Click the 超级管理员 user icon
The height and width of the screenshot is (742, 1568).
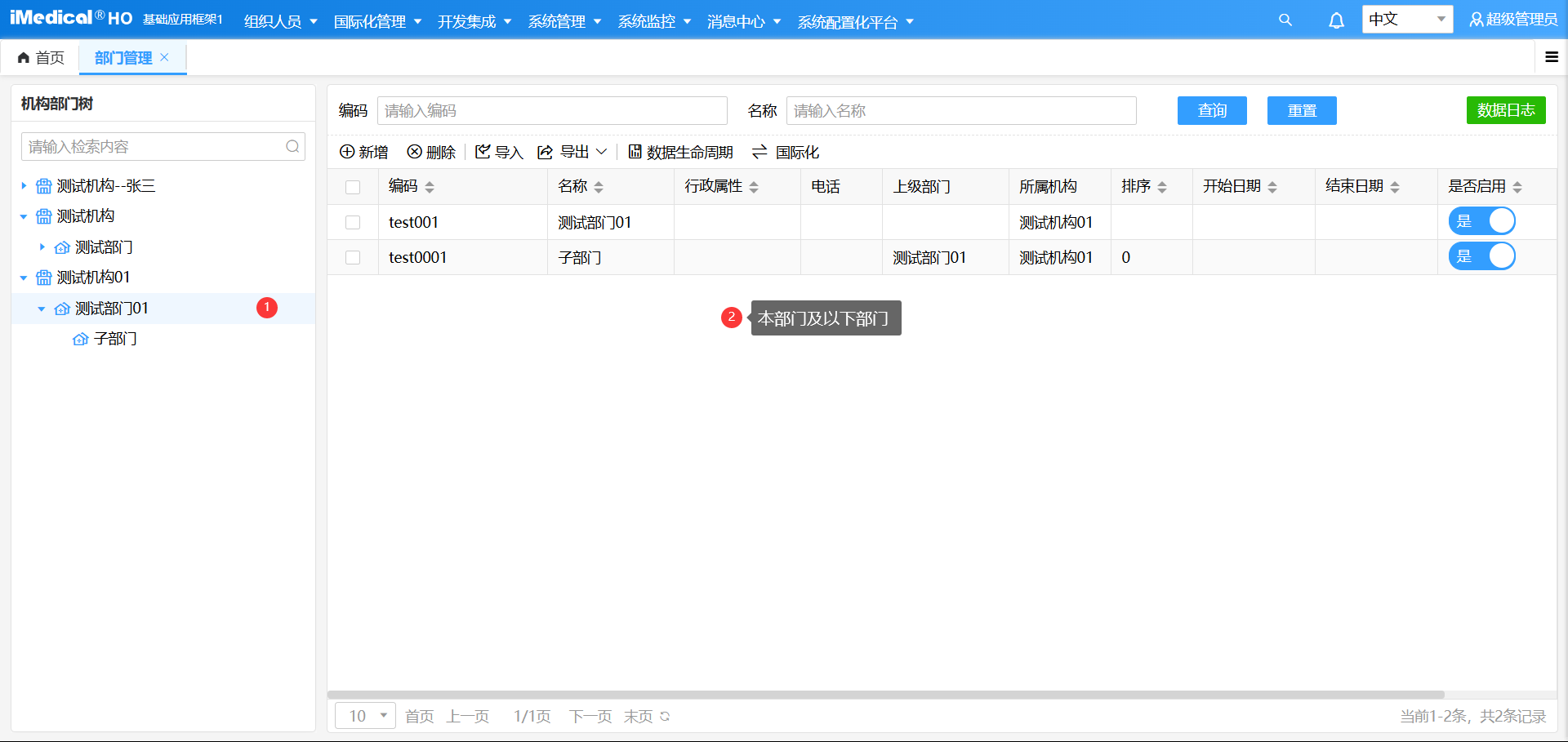(x=1477, y=20)
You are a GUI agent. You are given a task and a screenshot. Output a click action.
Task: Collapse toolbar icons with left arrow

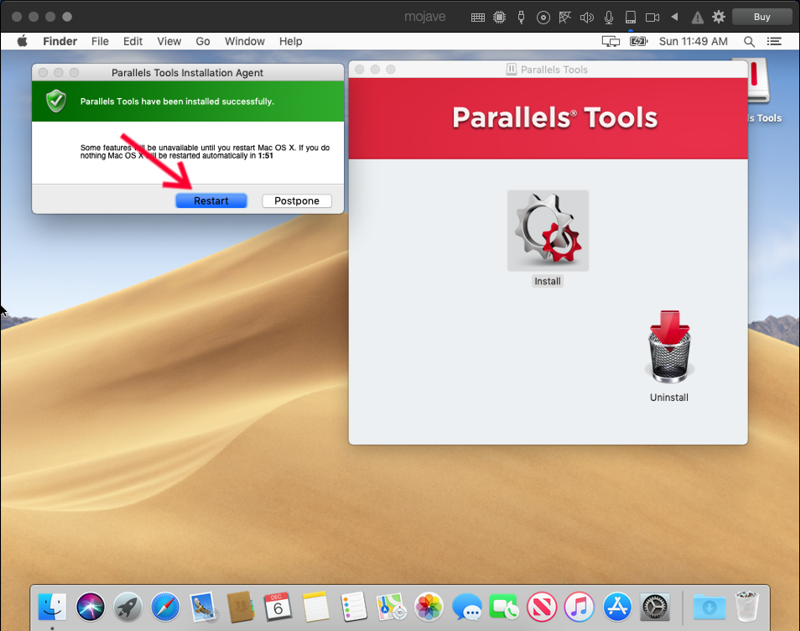[x=675, y=17]
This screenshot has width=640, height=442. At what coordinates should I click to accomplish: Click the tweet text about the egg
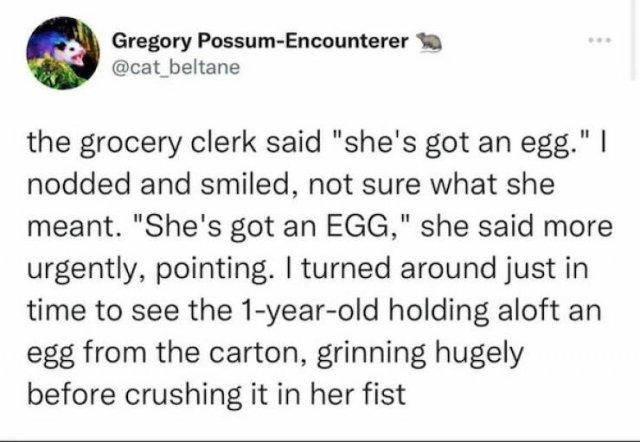coord(320,269)
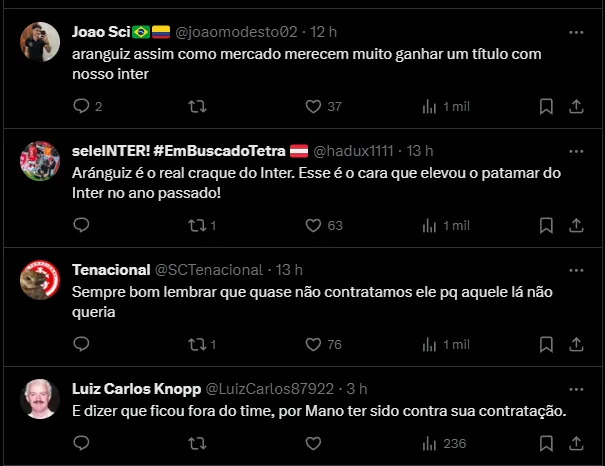
Task: Open Luiz Carlos Knopp's profile name
Action: tap(135, 388)
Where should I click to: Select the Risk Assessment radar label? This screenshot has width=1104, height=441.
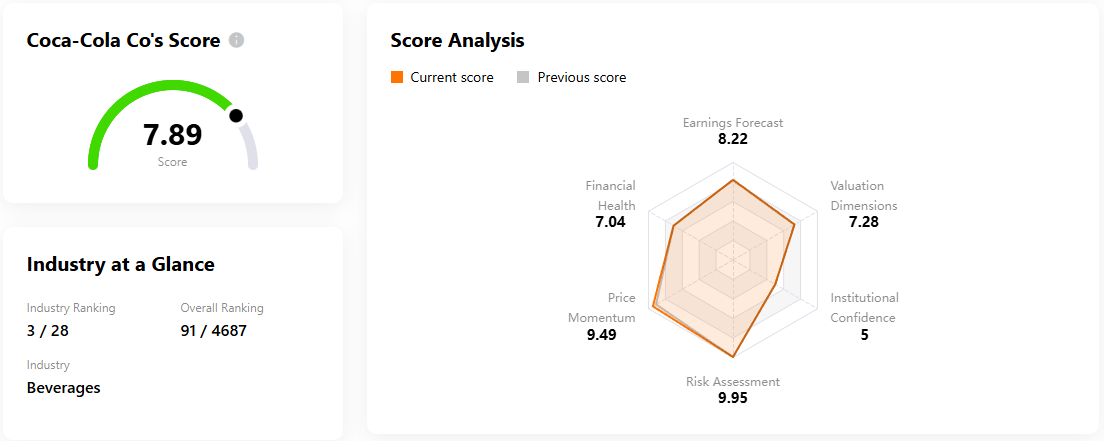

» **What is asked**: Rewrite the material between the lines holding "You are a GUI" and "[x=675, y=17]", inclusive, as a two-column CSV with the header text,answer. Put each item's wording in one quoted text field and its coordinates in one quoted answer field, change any line breaks to spaces, and omit the pictures.

» **Answer to the problem**:
text,answer
"You are a GUI agent. You are given a task and a screenshot. Output a click action. Task: Collapse toolbar icons with left arrow","[x=675, y=17]"